Inzwischen werden im Stundentakt offizielle Statements veröffentlicht. Aus dem Kulturamt Neuruppin heißt es, die Würdigung Ihres literarischen Schaffens für die Region und die Welt wäre kein Geburtstagsfeuerwerk, sondern nachhaltig. Die Fontane-Gesellschaft will eine Schnupper-Mitgliedschaft für junge Erwachsene einführen. Das muss aber erst durch alle Gremien. Und das Neuruppiner Museum hat – etwas hölzern – angekündigt, das Konzept zur Präsentation Ihrer Person in der Dauerausstellung zu überdenken. Außerdem veröffentlichte der Tourismusverband Ruppiner Seenland eine Presseerklärung, wonach es sich bei der Stornierung von Reisen in die Fontanestadt um Einzelfälle handeln würde. Neuruppin sieht ohne Sie ziemlich leer aus.

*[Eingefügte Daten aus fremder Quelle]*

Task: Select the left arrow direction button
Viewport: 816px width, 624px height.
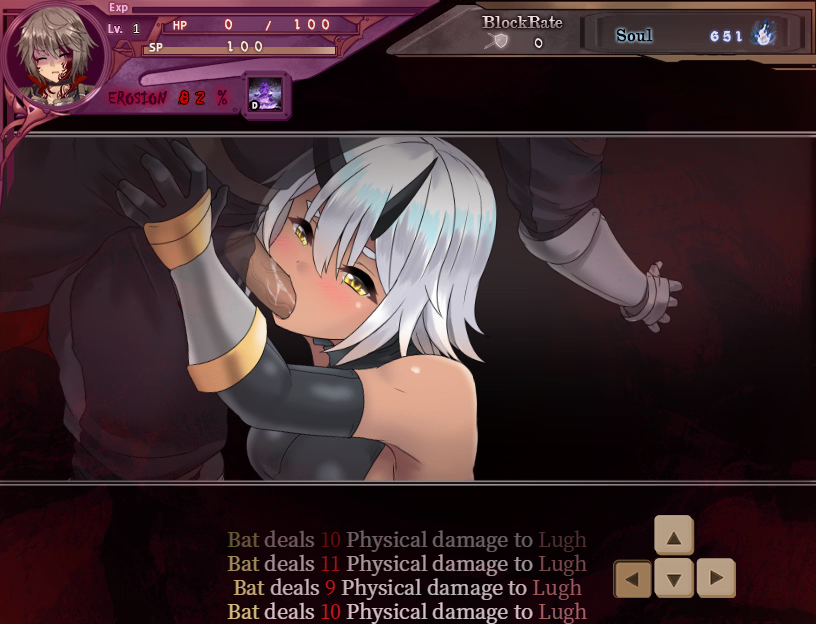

Während die fontane.200-Koordinatoren stadtgerecht im Quadrat springen, geistern erste fontastische Gerüchte durch die sozialen Netzwerke. Das sind blatt- und bleistiftlose Dienste für Informationsaustausch und Beziehungsaufbau. So wird beispielsweise gemutmaßt, Sie seien entführt worden – von peniblen Fontane-Fans, die der Meinung sind, dass Sie eigentlich in die Hauptstadt gehören. Schließlich haben Sie die meiste Zeit Ihres Lebens in Berlin verbracht. Als Beweis soll Ihre stur zur Seite gerichtete Kopfhaltung dienen, wenn Sie auf Ihrer Bank sitzen. Ihr Blick gehe aus Neuruppin hinaus.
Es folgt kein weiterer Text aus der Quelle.